[RECORDS FOR THE TASK]:

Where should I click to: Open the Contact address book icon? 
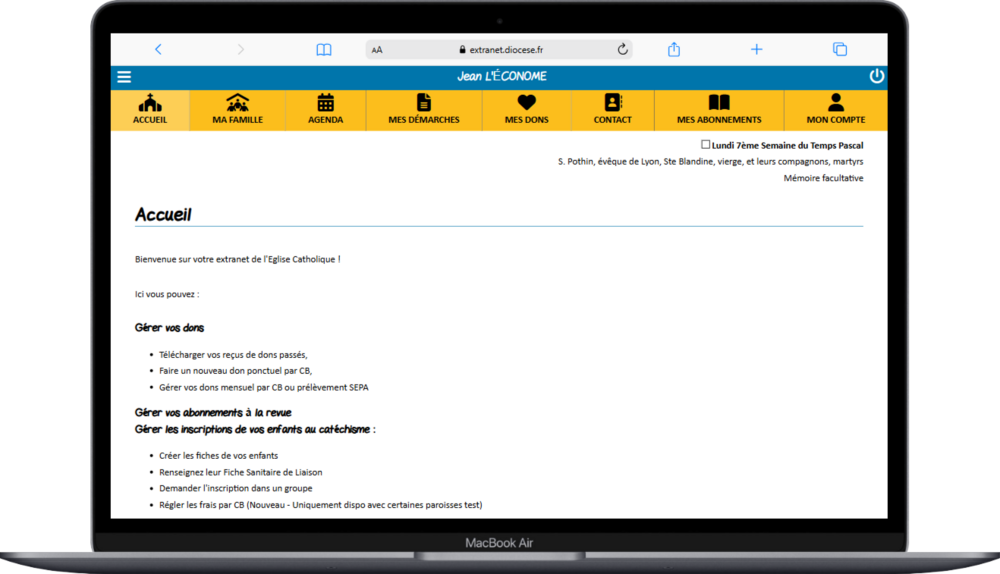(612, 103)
==
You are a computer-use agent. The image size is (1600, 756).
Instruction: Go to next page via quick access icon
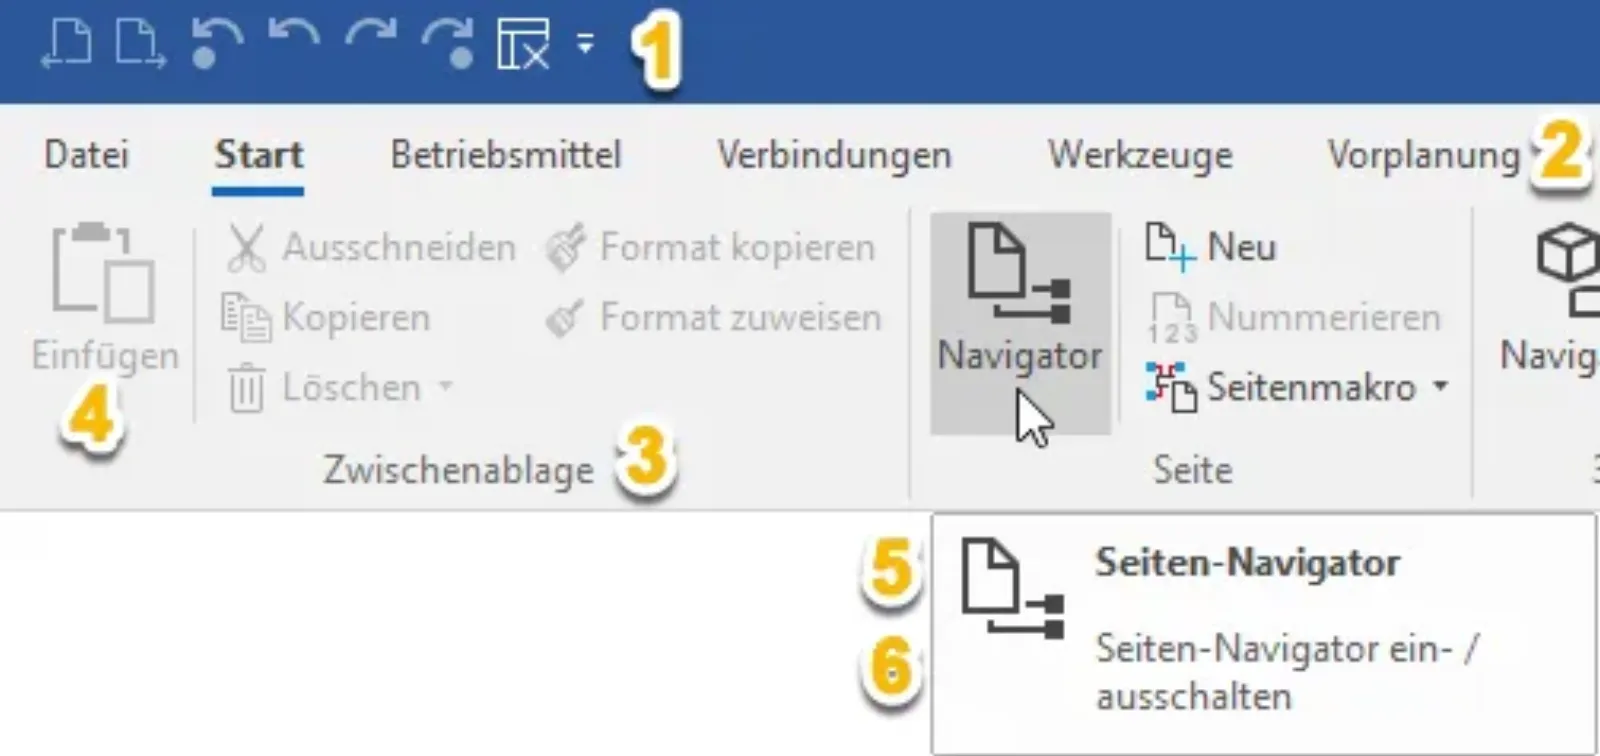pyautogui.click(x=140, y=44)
---
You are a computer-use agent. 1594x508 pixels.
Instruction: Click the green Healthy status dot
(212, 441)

[PROBLEM TO SOLVE]: Locate each line in the rows above that contains the string "computer" and copy it in full. Treat uppercase and lowercase letters as distinct when matching.

[OUTPUT BELOW]:
You are a computer-use agent. The image size is (1600, 756).
You are a computer-use agent. 1594x508 pixels.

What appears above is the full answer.